■ Exercise brief
Give back all of the data exactly as written.

[Stored data]
● ● ●
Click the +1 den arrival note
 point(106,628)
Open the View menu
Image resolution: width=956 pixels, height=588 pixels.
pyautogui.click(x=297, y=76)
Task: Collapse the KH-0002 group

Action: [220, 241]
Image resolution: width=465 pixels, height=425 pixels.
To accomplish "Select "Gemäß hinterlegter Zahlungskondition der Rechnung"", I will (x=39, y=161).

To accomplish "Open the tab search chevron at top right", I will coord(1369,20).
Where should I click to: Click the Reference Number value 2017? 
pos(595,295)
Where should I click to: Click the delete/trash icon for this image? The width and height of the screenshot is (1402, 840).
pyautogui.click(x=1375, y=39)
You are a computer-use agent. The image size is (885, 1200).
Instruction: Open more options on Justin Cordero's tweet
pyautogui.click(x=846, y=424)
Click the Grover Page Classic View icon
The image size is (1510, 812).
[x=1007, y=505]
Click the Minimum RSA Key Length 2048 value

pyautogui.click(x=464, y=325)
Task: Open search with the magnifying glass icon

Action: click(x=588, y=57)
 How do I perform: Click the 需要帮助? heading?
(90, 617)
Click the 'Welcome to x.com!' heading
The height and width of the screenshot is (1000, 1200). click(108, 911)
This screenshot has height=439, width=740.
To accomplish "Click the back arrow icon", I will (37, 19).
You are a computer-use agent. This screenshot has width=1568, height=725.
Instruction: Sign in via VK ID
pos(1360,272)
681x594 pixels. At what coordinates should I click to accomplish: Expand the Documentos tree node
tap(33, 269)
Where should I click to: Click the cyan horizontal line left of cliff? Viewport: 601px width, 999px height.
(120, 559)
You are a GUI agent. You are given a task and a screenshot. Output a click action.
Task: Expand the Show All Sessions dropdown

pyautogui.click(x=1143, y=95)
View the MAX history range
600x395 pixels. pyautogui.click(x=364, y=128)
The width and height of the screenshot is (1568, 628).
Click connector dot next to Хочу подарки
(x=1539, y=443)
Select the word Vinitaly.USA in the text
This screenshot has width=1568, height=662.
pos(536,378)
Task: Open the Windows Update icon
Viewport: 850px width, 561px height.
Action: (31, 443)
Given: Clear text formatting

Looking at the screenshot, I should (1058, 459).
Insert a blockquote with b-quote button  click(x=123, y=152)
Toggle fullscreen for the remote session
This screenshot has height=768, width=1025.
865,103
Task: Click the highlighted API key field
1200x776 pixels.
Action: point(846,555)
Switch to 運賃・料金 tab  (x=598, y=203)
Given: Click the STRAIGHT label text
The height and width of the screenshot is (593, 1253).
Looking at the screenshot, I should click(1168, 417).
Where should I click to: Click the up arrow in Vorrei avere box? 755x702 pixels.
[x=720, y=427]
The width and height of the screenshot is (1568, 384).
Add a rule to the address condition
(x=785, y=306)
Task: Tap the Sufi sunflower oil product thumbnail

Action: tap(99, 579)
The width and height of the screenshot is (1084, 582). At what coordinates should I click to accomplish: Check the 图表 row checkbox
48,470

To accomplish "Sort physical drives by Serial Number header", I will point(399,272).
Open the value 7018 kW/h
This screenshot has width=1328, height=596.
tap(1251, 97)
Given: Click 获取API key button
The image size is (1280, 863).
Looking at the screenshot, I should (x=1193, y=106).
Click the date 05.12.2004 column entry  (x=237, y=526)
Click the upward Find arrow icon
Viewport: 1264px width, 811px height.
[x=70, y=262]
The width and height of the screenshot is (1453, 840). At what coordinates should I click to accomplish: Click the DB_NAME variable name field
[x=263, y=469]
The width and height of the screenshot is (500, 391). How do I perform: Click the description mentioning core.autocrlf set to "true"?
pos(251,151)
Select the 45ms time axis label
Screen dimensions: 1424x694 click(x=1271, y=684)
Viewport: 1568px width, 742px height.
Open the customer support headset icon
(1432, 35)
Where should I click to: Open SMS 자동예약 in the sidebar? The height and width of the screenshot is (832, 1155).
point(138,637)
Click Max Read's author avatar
● ● ●
■ The answer
Click the +1 den arrival note
 point(106,628)
Open the View menu
Image resolution: width=956 pixels, height=588 pixels.
pyautogui.click(x=297, y=76)
Task: Collapse the KH-0002 group

Action: [220, 241]
Image resolution: width=465 pixels, height=425 pixels.
To accomplish "Select "Gemäß hinterlegter Zahlungskondition der Rechnung"", I will (x=39, y=161).

To accomplish "Open the tab search chevron at top right", I will coord(1369,20).
Where should I click to: Click the Reference Number value 2017? 
pos(595,295)
Where should I click to: Click the delete/trash icon for this image? The width and height of the screenshot is (1402, 840).
pyautogui.click(x=1375, y=39)
You are a computer-use agent. The image size is (885, 1200).
Instruction: Open more options on Justin Cordero's tweet
pyautogui.click(x=846, y=424)
Click the Grover Page Classic View icon
The image size is (1510, 812).
[x=1007, y=505]
Click the Minimum RSA Key Length 2048 value

pyautogui.click(x=464, y=325)
Task: Open search with the magnifying glass icon

Action: click(x=588, y=57)
 How do I perform: Click the 需要帮助? heading?
(90, 617)
Click the 'Welcome to x.com!' heading
The height and width of the screenshot is (1000, 1200). click(108, 911)
This screenshot has height=439, width=740.
To accomplish "Click the back arrow icon", I will (37, 19).
You are a computer-use agent. This screenshot has width=1568, height=725.
Instruction: Sign in via VK ID
pos(1360,272)
681x594 pixels. At what coordinates should I click to accomplish: Expand the Documentos tree node
tap(33, 269)
Where should I click to: Click the cyan horizontal line left of cliff? Viewport: 601px width, 999px height.
(120, 559)
You are a GUI agent. You are given a task and a screenshot. Output a click action.
Task: Expand the Show All Sessions dropdown

pyautogui.click(x=1143, y=95)
View the MAX history range
600x395 pixels. pyautogui.click(x=364, y=128)
The width and height of the screenshot is (1568, 628).
Click connector dot next to Хочу подарки
(x=1539, y=443)
Select the word Vinitaly.USA in the text
This screenshot has width=1568, height=662.
pos(536,378)
Task: Open the Windows Update icon
Viewport: 850px width, 561px height.
Action: (31, 443)
Given: Clear text formatting

Looking at the screenshot, I should (1058, 459).
Insert a blockquote with b-quote button  click(x=123, y=152)
Toggle fullscreen for the remote session
This screenshot has height=768, width=1025.
865,103
Task: Click the highlighted API key field
1200x776 pixels.
Action: point(846,555)
Switch to 運賃・料金 tab  (x=598, y=203)
Given: Click the STRAIGHT label text
The height and width of the screenshot is (593, 1253).
Looking at the screenshot, I should click(1168, 417).
Where should I click to: Click the up arrow in Vorrei avere box? 755x702 pixels.
[x=720, y=427]
The width and height of the screenshot is (1568, 384).
Add a rule to the address condition
(x=785, y=306)
Task: Tap the Sufi sunflower oil product thumbnail

Action: tap(99, 579)
The width and height of the screenshot is (1084, 582). At what coordinates should I click to accomplish: Check the 图表 row checkbox
48,470

To accomplish "Sort physical drives by Serial Number header", I will point(399,272).
Open the value 7018 kW/h
This screenshot has width=1328, height=596.
tap(1251, 97)
Given: Click 获取API key button
The image size is (1280, 863).
Looking at the screenshot, I should (x=1193, y=106).
Click the date 05.12.2004 column entry  (x=237, y=526)
Click the upward Find arrow icon
Viewport: 1264px width, 811px height.
[x=70, y=262]
The width and height of the screenshot is (1453, 840). At what coordinates should I click to accomplish: Click the DB_NAME variable name field
[x=263, y=469]
The width and height of the screenshot is (500, 391). How do I perform: Click the description mentioning core.autocrlf set to "true"?
pos(251,151)
Select the 45ms time axis label
Screen dimensions: 1424x694 click(x=1271, y=684)
Viewport: 1568px width, 742px height.
Open the customer support headset icon
(1432, 35)
Where should I click to: Open SMS 자동예약 in the sidebar? The height and width of the screenshot is (832, 1155).
point(138,637)
Click Max Read's author avatar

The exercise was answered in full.